Define a spacetime model object for the f() call.

Description

Define a spacetime model object for the f() call.

Usage

stModel.define(
  smesh,
  tmesh,
  model,
  control.priors,
  constr = FALSE,
  debug = FALSE,
  verbose = FALSE,
  useINLAprecomp = TRUE,
  libpath = NULL
)

Arguments

smesh

a spatial mesh

tmesh

a temporal mesh

model

a three characters string to specify the smoothness alpha (each one as integer) parameters. Currently it considers the 102, 121, 202 and 220 models.

control.priors

a named list with parameter priors. E.g. prior.rs, prior.rt and prior.sigma as vectors with length two (U, a) to define the corresponding PC-prior such that P(r_s<U)=a, P(r_t<U)=a or P(sigma>U)=a. If a=0 then U is taken to be the fixed value of the parameter.

constr

logical to indicate if the integral of the field over the domain is to be constrained to zero. Default value is FALSE.

debug

logical indicating if to run in debug mode.

verbose

logical indicating if to print parameter values.

useINLAprecomp

logical indicating if is to be used shared object pre-compiled by INLA. Not considered if libpath is provided.

libpath

string to the shared object. Default is NULL.

Details

See the paper.

Value

objects to be used in the f() formula term in INLA.


Define the spacetime model matrices.

Description

This function computes all the matrices needed to build the precision matrix for spatio-temporal model, as in Lindgren et. al. (2023)

Usage

stModel.matrices(smesh, tmesh, model, constr = FALSE)

Arguments

smesh

a mesh object over the spatial domain.

tmesh

a mesh object over the time domain.

model

a string identifying the model. So far we have the following models: '102', '121', '202' and '220' models.

constr

logical to indicate if the integral of the field over the domain is to be constrained to zero. Default value is FALSE.

Details

See the paper for details.

Value

a list containing needed objects for model definition.
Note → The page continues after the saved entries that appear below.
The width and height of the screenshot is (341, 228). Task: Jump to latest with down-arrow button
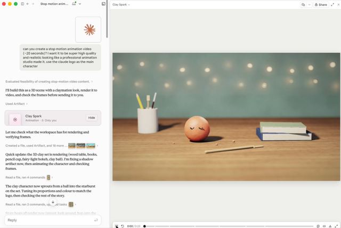[x=53, y=202]
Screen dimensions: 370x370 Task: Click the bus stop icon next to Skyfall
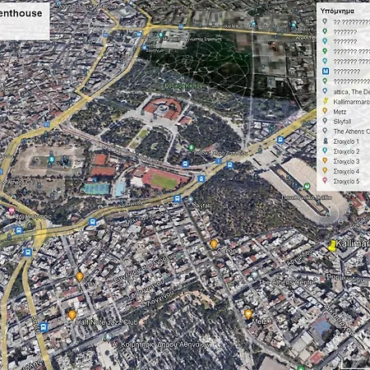178,198
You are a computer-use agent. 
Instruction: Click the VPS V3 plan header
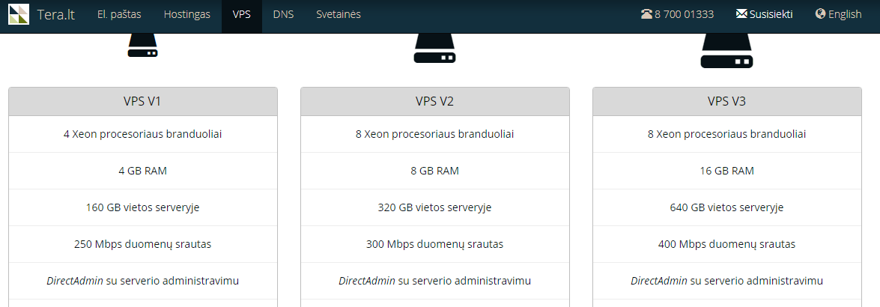(726, 102)
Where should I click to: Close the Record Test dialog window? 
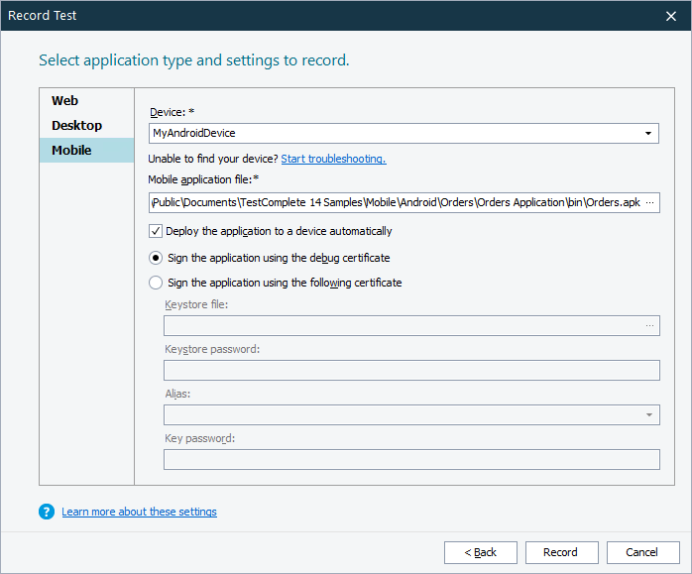pos(671,16)
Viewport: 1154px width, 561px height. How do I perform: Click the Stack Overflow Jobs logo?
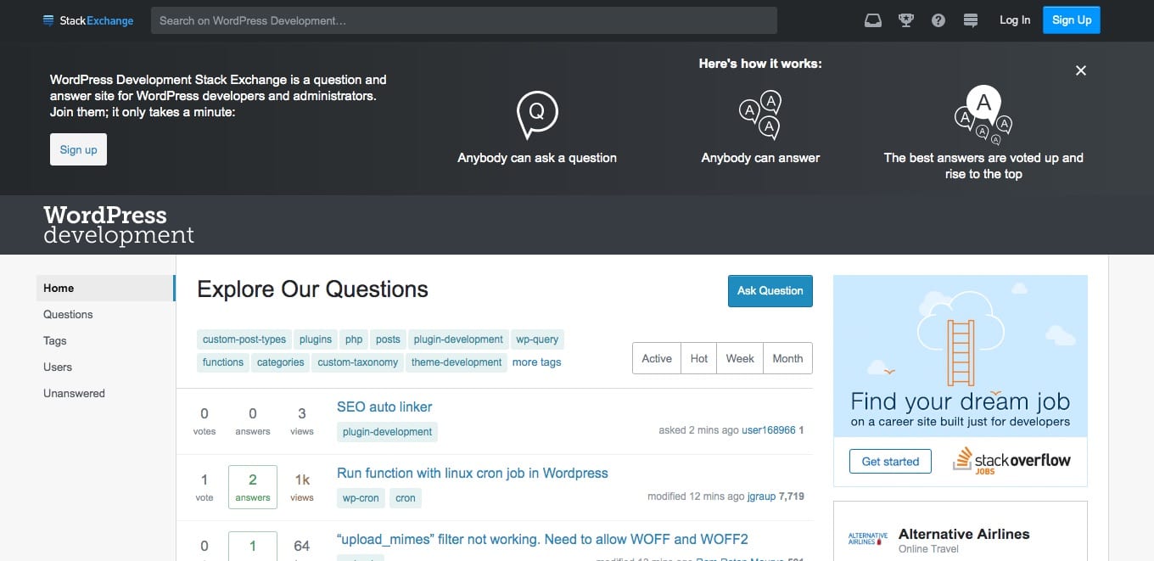point(1011,461)
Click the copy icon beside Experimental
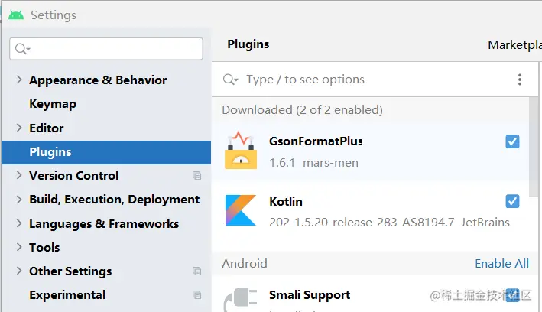This screenshot has width=542, height=312. (197, 295)
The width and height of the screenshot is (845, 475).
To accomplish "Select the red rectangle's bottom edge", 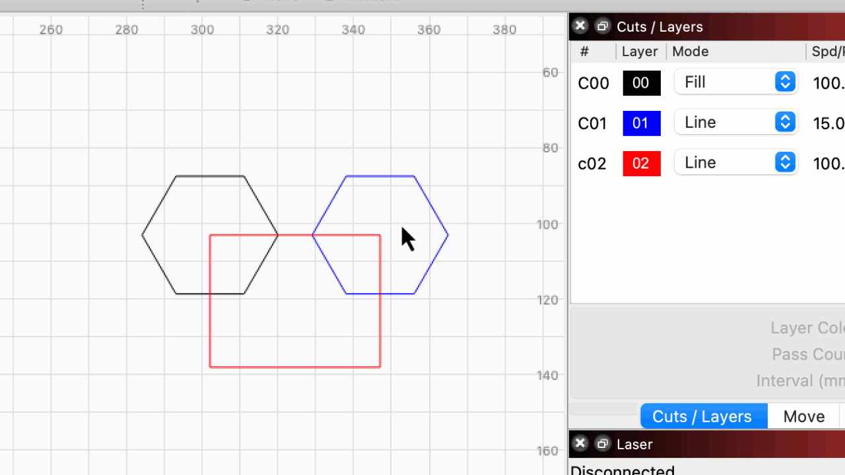I will click(x=294, y=367).
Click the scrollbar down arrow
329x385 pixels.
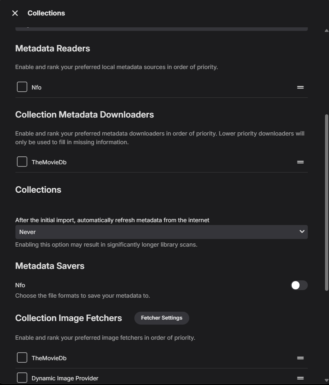click(326, 380)
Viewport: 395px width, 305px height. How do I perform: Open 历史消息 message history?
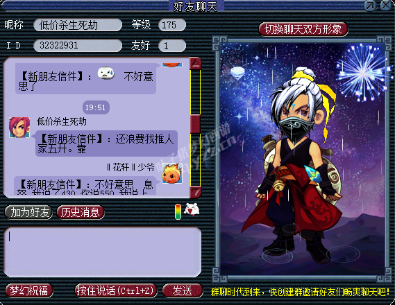81,213
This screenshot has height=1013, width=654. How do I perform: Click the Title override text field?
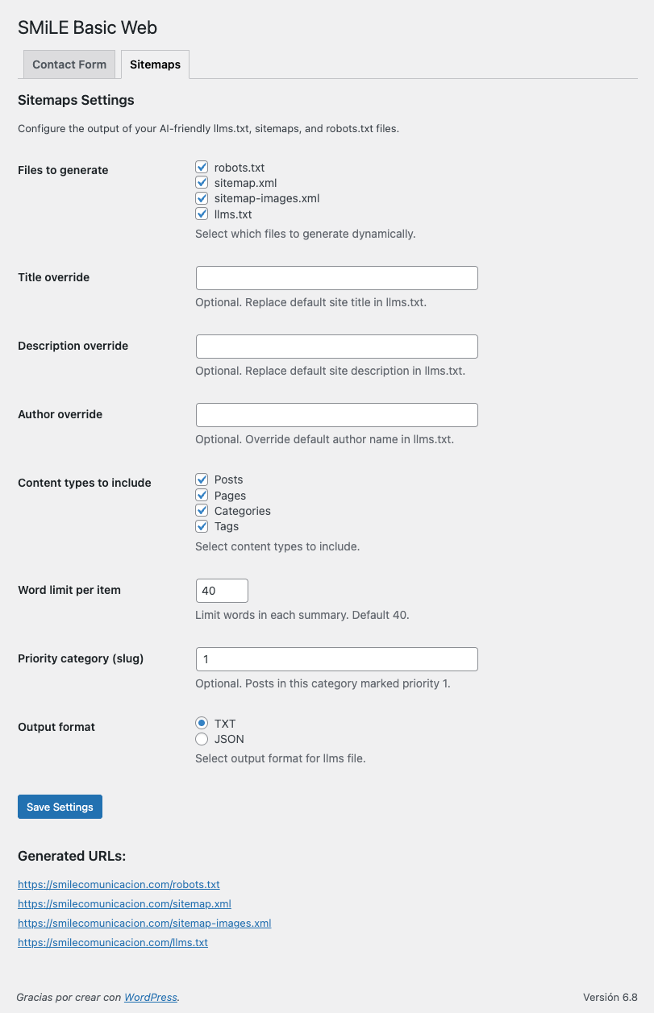336,278
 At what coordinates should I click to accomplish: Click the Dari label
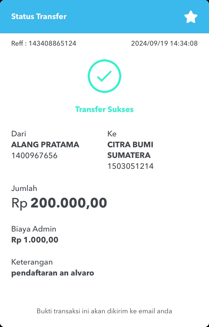pos(19,134)
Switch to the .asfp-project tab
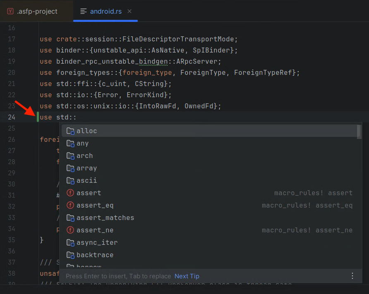The width and height of the screenshot is (369, 294). (x=36, y=11)
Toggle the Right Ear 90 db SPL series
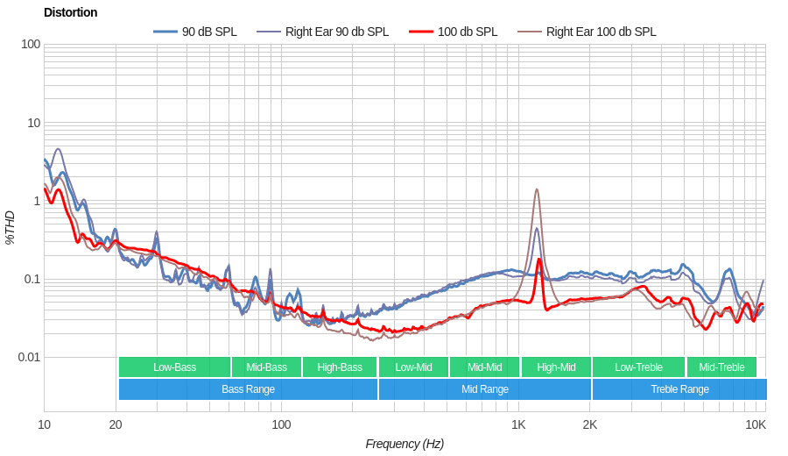Screen dimensions: 788x456 point(336,32)
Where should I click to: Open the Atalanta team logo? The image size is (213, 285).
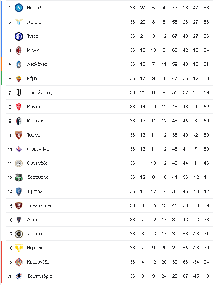tap(19, 65)
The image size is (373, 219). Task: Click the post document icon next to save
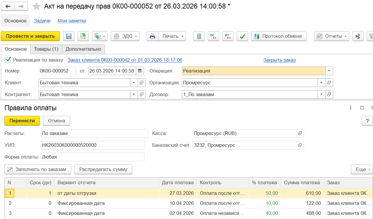[x=83, y=36]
  1. 'manifold' to spedify the a string with the model identification

  2. a length three vector with the constants c1, c2 and c3

  3. the vector d

  4. the matrix T

  5. the model matrices M_1, ..., M_m


Spacetime precision matrix.

Description

To build the the precision matrix for a spacetime model given the temporal and the spatial meshes.

Usage

stModel.precision(smesh, tmesh, model, theta, verbose = FALSE)

Arguments

smesh

a mesh object over the spatial domain.

tmesh

a mesh object over the time domain.

model

a string identifying the model. So far we have the following models: '102', '121', '202' and '220' models.

theta

numeric vector of length three with log(gammas,gammat,gammae)log(gamma_s, gamma_t, gamma_e).

verbose

logical to print intermediate objects.

Value

a (sparse) precision matrix, as in Lindgren et. al. (2023)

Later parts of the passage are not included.